[Pixel coordinate grounding data]
☆ ☆ ☆
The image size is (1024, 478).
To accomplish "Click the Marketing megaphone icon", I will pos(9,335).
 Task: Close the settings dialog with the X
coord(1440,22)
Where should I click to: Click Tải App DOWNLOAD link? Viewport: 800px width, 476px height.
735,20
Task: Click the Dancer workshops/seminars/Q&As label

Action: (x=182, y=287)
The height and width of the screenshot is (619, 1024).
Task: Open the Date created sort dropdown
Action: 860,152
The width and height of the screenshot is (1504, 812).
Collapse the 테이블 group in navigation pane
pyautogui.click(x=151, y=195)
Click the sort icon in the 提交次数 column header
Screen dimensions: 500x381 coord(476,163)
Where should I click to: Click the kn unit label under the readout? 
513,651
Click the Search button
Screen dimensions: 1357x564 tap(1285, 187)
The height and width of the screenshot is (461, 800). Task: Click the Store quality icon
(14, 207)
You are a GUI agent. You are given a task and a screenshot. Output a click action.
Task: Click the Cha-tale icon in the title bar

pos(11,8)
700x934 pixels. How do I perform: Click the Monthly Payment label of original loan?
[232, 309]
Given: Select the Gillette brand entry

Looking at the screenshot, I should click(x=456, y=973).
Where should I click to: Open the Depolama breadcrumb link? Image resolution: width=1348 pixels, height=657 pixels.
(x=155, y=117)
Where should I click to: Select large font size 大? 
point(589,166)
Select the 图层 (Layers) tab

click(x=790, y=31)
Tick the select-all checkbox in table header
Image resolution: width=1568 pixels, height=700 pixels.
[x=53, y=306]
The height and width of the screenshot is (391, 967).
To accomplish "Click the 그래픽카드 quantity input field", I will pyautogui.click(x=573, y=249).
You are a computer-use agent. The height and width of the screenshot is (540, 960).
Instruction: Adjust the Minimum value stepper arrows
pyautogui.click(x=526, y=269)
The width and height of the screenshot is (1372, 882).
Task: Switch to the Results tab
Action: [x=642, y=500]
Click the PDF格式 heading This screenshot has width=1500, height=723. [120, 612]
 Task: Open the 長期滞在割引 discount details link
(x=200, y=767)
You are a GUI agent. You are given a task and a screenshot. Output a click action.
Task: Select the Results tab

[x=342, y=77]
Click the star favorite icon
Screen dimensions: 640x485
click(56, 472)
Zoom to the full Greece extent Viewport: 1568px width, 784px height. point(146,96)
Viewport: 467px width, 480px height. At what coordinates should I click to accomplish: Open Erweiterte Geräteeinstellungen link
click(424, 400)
☆ ☆ ☆
_Task goal_
Every entry, written out exactly, is what the response should contain.

_Expected output_
The image size is (1024, 478).
To accomplish "Click the Marketing megaphone icon", I will pos(9,335).
 Task: Close the settings dialog with the X
coord(1440,22)
Where should I click to: Click Tải App DOWNLOAD link? Viewport: 800px width, 476px height.
735,20
Task: Click the Dancer workshops/seminars/Q&As label

Action: (x=182, y=287)
The height and width of the screenshot is (619, 1024).
Task: Open the Date created sort dropdown
Action: 860,152
The width and height of the screenshot is (1504, 812).
Collapse the 테이블 group in navigation pane
pyautogui.click(x=151, y=195)
Click the sort icon in the 提交次数 column header
Screen dimensions: 500x381 coord(476,163)
Where should I click to: Click the kn unit label under the readout? 
513,651
Click the Search button
Screen dimensions: 1357x564 tap(1285, 187)
The height and width of the screenshot is (461, 800). Task: Click the Store quality icon
(14, 207)
You are a GUI agent. You are given a task and a screenshot. Output a click action.
Task: Click the Cha-tale icon in the title bar

pos(11,8)
700x934 pixels. How do I perform: Click the Monthly Payment label of original loan?
[232, 309]
Given: Select the Gillette brand entry

Looking at the screenshot, I should click(x=456, y=973).
Where should I click to: Open the Depolama breadcrumb link? Image resolution: width=1348 pixels, height=657 pixels.
(x=155, y=117)
Where should I click to: Select large font size 大? 
point(589,166)
Select the 图层 (Layers) tab

click(x=790, y=31)
Tick the select-all checkbox in table header
Image resolution: width=1568 pixels, height=700 pixels.
[x=53, y=306]
The height and width of the screenshot is (391, 967).
To accomplish "Click the 그래픽카드 quantity input field", I will pyautogui.click(x=573, y=249).
You are a computer-use agent. The height and width of the screenshot is (540, 960).
Instruction: Adjust the Minimum value stepper arrows
pyautogui.click(x=526, y=269)
The width and height of the screenshot is (1372, 882).
Task: Switch to the Results tab
Action: [x=642, y=500]
Click the PDF格式 heading This screenshot has width=1500, height=723. [120, 612]
 Task: Open the 長期滞在割引 discount details link
(x=200, y=767)
You are a GUI agent. You are given a task and a screenshot. Output a click action.
Task: Select the Results tab

[x=342, y=77]
Click the star favorite icon
Screen dimensions: 640x485
click(56, 472)
Zoom to the full Greece extent Viewport: 1568px width, 784px height. point(146,96)
Viewport: 467px width, 480px height. At what coordinates should I click to accomplish: Open Erweiterte Geräteeinstellungen link
click(424, 400)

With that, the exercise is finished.